A Signet foi mais relutante em aderir à onda dos diamantes desenvolvidos em laboratório do que outras joalherias do mercado intermediário, o que, segundo alguns analistas, contribuiu para um declínio prolongado nas vendas, a queda acentuada do preço das ações e um grande acionista que pressionou pela venda da empresa.
O presidente-executivo da Signet, J.K. Symancyk, que assumiu o comando em novembro, definiu uma nova estratégia em março, que inclui investir mais em diamantes desenvolvidos em laboratório para joias de moda, como pulseiras, brincos e colares para tênis, enquanto busca proteger o fascínio das pedras naturais para compras importantes, como anéis de noivado.
As vendas de joias de moda com diamantes desenvolvidos em laboratório aumentaram 60% no último trimestre, em comparação com o ano anterior, um fator que ajudou a empresa a retomar o crescimento nas vendas gerais pela primeira vez desde abril de 2022.
Ele acrescentou que quase dois terços dos clientes da Signet ainda preferem diamantes extraídos da terra para ocasiões especiais, como aniversários de casamento e noivados. “Consideramos os diamantes naturais como duradouros e perenes”, diz Symancyk. “As tendências da moda mudam.”
Os 20 mil revendedores da Signet foram recentemente solicitados a concluir um curso de treinamento digital que os ensinou a comunicar melhor as características únicas dos diamantes naturais aos seus clientes, incluindo sua história de origem, escassez e valor intrínseco.
“Não se pode realmente criar mágica quando se fala de uma pedra criada em laboratório”, disse Christine Vassar-Raus, vice-presidente regional da rede Jared, de propriedade da Signet, que demonstrou as técnicas de venda em uma loja em Connecticut em uma tarde recente. “Simplesmente não é tão romântico.”
Preços
O fluxo dos diamantes desenvolvidos em laboratório reduziu os preços de ambos os tipos de pedras.

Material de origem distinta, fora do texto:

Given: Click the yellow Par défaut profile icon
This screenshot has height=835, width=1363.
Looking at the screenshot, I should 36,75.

O preço de varejo de um diamante de 1 quilate desenvolvido em laboratório caiu 86% desde o início de 2016, para cerca de US$ 745, estima Zimnisky.

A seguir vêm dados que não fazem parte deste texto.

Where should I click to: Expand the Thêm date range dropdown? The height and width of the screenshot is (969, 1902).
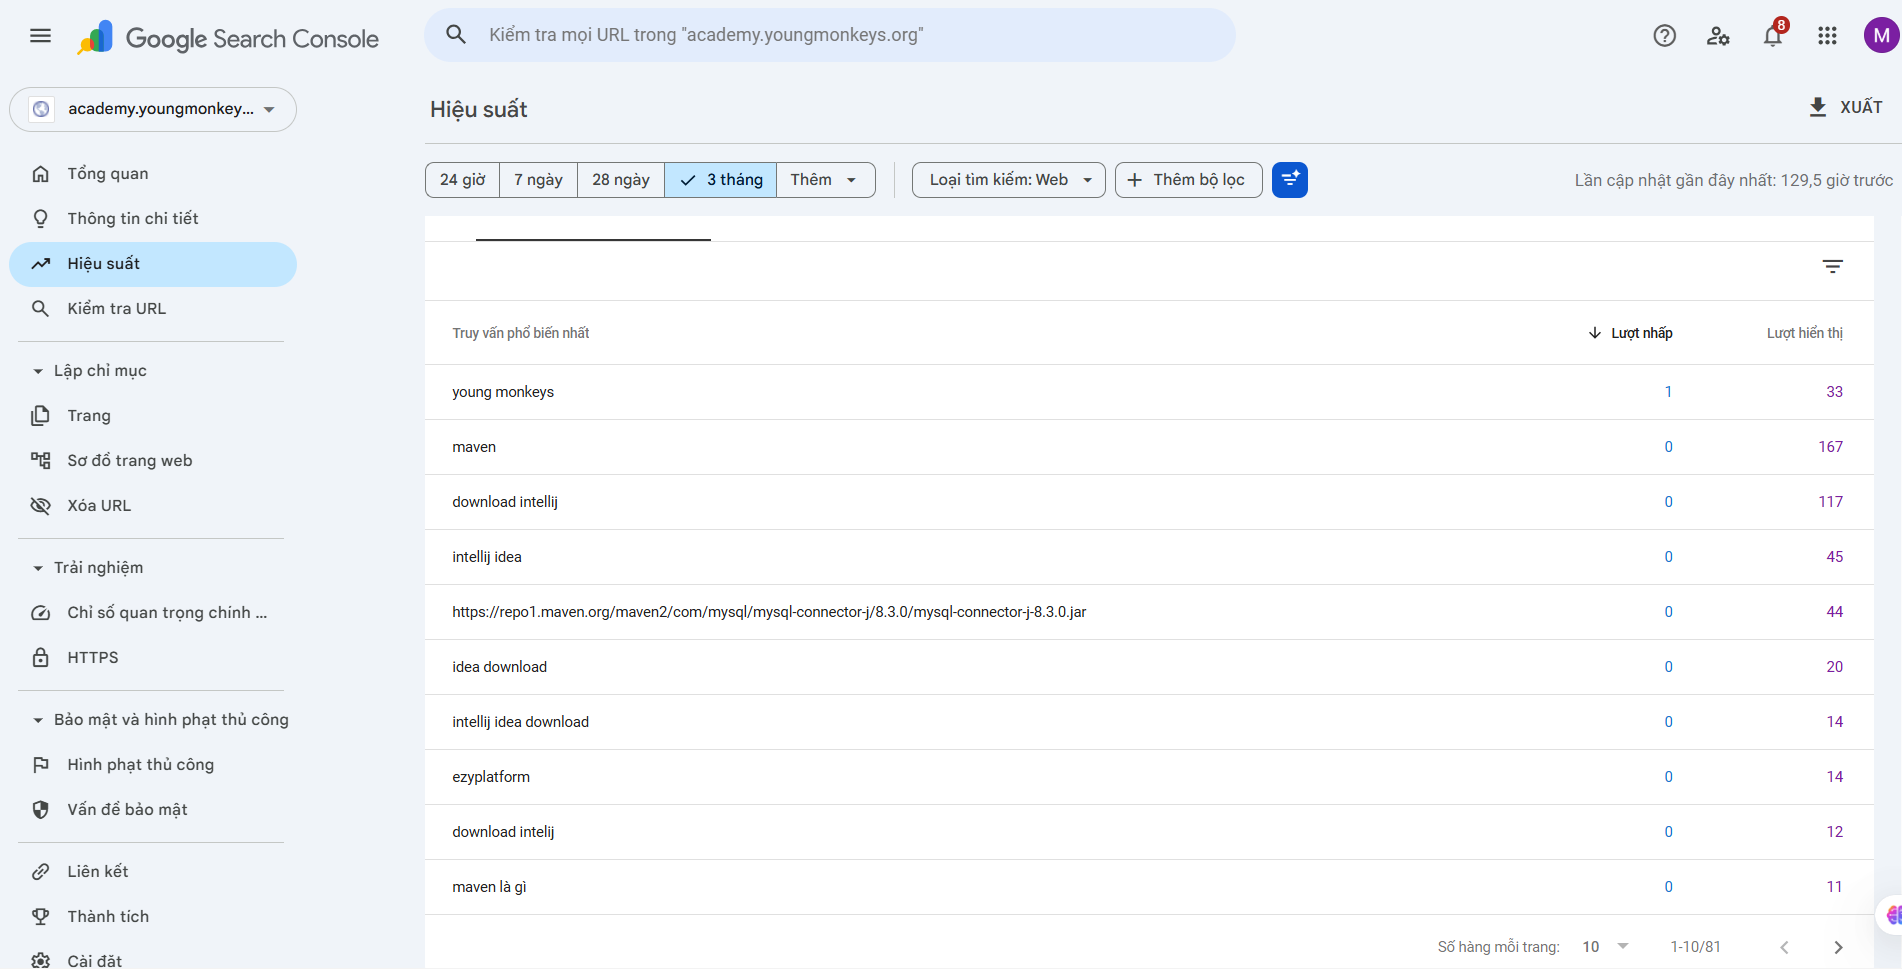coord(825,180)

O preço de um diamante natural do mesmo tamanho caiu 40% nesse período, para US$ 3.925. Em 2016, havia apenas uma diferença de cerca de US$ 1 mil entre um diamante de 1 quilate desenvolvido em laboratório e um diamante natural. Um diamante natural agora custa cerca de cinco vezes mais do que uma pedra artificial.
A queda nos preços dos diamantes desenvolvidos em laboratório causou arrependimento em alguns consumidores.
Depois de comprar um par de brincos de diamantes desenvolvidos em laboratório, Durée Ross renunciou às pedras sintéticas. Ela os comparou com uma bolsa falsificada, embora diamantes desenvolvidos em laboratório não sejam falsos.
“Eu simplesmente não me sentia bem usando-os”, disse a profissional de comunicação de 49 anos, que mora em Fort Lauderdale, Flórida. “Diamantes naturais têm mais chance de manter seu valor. Eles são mais um investimento.”
Cook, o chefe da De Beers, descreve um futuro em que os diamantes desenvolvidos em laboratório, abundantemente disponíveis, continuem a perder valor, aproximando-os, aos olhos do consumidor, de imitações mais baratas, como zircônia cúbica e moissanite, que têm estruturas químicas diferentes e são facilmente identificadas como imitações.
Para aqueles que pagaram US$ 2 mil por um diamante desenvolvido em laboratório de 1 quilate e viram seu valor despencar, Cook ofereceu condolências: “Meus sentimentos”.